Written problem>
Copy out every line of the material below word for word, with no changes.

Records to process>
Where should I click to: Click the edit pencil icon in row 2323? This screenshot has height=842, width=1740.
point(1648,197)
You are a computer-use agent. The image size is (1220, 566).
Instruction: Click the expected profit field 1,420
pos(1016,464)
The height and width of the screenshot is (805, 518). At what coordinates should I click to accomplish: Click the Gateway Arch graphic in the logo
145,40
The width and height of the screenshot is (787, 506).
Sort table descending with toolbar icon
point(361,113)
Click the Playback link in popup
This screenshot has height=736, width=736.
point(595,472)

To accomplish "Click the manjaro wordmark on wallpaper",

Written solution>
Where should I click to: Click the edit pencil icon in row 2323? This screenshot has height=842, width=1740.
point(1648,197)
You are a computer-use agent. The image size is (1220, 566).
Instruction: Click the expected profit field 1,420
pos(1016,464)
The height and width of the screenshot is (805, 518). At what coordinates should I click to accomplish: Click the Gateway Arch graphic in the logo
145,40
The width and height of the screenshot is (787, 506).
Sort table descending with toolbar icon
point(361,113)
Click the Playback link in popup
This screenshot has height=736, width=736.
point(595,472)

To accomplish "Click the manjaro wordmark on wallpaper",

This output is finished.